Anektod
Who knows [?]
[?]
Sürç-i lisan eylediysem affola
Kulaklarimda gaf dola, şamar yüzümde iz kala
Ve bir çuval da incir yerle bir de olsa, köle bu ruha af ara
Suçlu yok zamanda, bükük boynuma giyotin olma
Dilekçeler kelepçe yediler, kanlı macun mecnunun damaklarında
Kestim şah damarımı, padişahın huzrunda
Dalıp giden bu şairin gelir-geçerleriyle melodi oldu söz sana
Patakla ruhumun karamsar çocuklarını
Al elinden şekerli elmalarını
Felek çarkı döndü, midem altüst oldu
Ben nakit bir sevgiyim, karşılıksız hediyeyim, susuz bir bedeviyim
Ve Sagopa Key; Rap'te iç karartan ilk buluş, karanlık zirvelerden gün doğuş
En zor anda bir devadır hoş sesin ,kendinle utanmadan konuş!
Konar göçer bir kuş gökkuşaklarında behşuş
(Zamanda yorulan elvedalarım
Cihanda kaybolan yıllarım
Zamanda yorulan elvedalarım
Son beyaz yağışlarım
Tanrının elinden yazılan bir mektubum ben
Son beyaz yağışlarım
Tanrının elinden yazılan bir mektubum ben)
Yo
Yeah
Ferasetim verasetin, şahadetim çelik cesaretim
Ve bazı bazı hasretim kendi kendime
Hakikatim, ben tam isabetim, hedeflerime kenetim
Hocalarımın gözüne yansısın faziletim
Yüzün yüzüme baka baka kızarır, düzün tersine karışır
Ayağını denk al, ortam marazlı
Kollarında ekstra panik taşı!
Hayata anlamsız gözlerle bakma şaşı!
Yüz psikopattan birinin açık kaşı
Çocukken çizdiğim resimlerde iki kuşa selam eden güneş vardı
Okyanusda bir yunus boğuldu, gemiler sarsıldı ve sonra battı
Ruh halime egoist psikolojilerinizi aşılamaktasınız, neden (ha)?

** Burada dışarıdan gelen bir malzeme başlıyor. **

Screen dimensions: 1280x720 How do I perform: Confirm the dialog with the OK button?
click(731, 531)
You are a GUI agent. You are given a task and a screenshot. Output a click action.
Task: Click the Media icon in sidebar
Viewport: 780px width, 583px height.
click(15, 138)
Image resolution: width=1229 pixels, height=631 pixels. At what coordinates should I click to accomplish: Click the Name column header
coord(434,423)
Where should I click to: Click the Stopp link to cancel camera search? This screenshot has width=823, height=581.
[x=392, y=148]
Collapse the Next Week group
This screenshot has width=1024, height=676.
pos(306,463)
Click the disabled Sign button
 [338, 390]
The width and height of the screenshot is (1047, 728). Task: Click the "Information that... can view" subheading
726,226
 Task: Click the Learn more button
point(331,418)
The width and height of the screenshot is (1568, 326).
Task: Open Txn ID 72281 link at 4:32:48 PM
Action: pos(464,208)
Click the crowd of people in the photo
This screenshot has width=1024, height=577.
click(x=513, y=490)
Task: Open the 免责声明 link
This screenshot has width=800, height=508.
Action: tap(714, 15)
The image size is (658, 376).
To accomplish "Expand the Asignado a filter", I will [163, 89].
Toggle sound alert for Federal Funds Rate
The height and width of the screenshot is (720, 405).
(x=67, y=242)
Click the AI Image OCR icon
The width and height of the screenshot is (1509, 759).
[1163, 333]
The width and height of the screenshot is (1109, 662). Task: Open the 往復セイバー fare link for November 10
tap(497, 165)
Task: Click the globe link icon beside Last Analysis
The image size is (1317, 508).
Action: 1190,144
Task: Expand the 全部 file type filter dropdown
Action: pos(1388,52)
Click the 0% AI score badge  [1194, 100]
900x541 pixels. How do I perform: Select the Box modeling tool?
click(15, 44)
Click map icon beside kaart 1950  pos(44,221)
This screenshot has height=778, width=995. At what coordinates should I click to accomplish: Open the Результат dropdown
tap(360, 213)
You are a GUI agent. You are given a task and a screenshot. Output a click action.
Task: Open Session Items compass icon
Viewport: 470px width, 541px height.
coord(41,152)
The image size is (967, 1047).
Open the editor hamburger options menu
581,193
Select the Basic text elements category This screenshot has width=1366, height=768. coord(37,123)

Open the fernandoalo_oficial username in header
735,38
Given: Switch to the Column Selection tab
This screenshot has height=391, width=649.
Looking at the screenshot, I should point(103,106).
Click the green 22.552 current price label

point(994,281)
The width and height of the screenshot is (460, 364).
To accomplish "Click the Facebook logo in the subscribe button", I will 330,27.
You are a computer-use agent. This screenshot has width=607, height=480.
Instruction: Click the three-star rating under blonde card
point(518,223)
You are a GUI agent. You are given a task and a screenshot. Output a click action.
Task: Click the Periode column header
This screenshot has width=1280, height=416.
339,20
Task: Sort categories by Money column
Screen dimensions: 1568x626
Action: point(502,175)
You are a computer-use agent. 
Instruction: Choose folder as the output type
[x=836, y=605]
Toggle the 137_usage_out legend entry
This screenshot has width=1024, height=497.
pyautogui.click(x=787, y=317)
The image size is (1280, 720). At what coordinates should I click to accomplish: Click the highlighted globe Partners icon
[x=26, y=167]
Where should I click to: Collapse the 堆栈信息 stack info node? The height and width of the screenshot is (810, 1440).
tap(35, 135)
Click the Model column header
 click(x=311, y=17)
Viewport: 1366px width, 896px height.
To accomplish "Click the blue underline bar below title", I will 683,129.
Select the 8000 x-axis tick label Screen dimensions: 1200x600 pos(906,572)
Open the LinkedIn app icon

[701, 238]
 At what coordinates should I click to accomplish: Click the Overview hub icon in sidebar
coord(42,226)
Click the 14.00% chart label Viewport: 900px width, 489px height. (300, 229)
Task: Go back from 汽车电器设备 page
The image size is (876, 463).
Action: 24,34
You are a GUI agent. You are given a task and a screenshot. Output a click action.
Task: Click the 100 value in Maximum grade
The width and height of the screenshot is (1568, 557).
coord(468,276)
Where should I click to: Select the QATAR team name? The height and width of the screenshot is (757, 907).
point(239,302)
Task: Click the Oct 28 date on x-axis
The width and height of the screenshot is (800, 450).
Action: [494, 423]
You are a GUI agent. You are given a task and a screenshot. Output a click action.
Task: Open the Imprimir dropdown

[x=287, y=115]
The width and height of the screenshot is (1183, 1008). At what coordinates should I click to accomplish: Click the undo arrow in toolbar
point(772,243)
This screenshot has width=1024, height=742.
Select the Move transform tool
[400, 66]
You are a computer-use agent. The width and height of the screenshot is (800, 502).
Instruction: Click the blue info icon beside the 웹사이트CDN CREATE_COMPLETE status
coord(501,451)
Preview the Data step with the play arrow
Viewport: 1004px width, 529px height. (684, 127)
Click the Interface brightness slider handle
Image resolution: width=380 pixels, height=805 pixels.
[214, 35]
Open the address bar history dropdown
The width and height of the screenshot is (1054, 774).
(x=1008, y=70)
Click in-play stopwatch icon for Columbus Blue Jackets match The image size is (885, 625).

Aslında ilk çağdan çok blu çağı beni ilgilendirendi
Üç sene lisede rehine dönemi geçirdim
İlk sigarayla merabalaşmamda kendimi kabile reisi sanmıştım
Arkadaşım bir canavarmış, maalesef çok geç anladım
Çakmak onun ellerindeydi
(Zamanda yorulan elvedalarım
Cihanda kaybolan yıllarım
Zamanda yorulan elvedalarım
Son beyaz yağışlarım
Tanrının elinden yazılan bir mektubum ben
Son beyaz yağışlarım
Tanrının elinden yazılan bir mektubum ben)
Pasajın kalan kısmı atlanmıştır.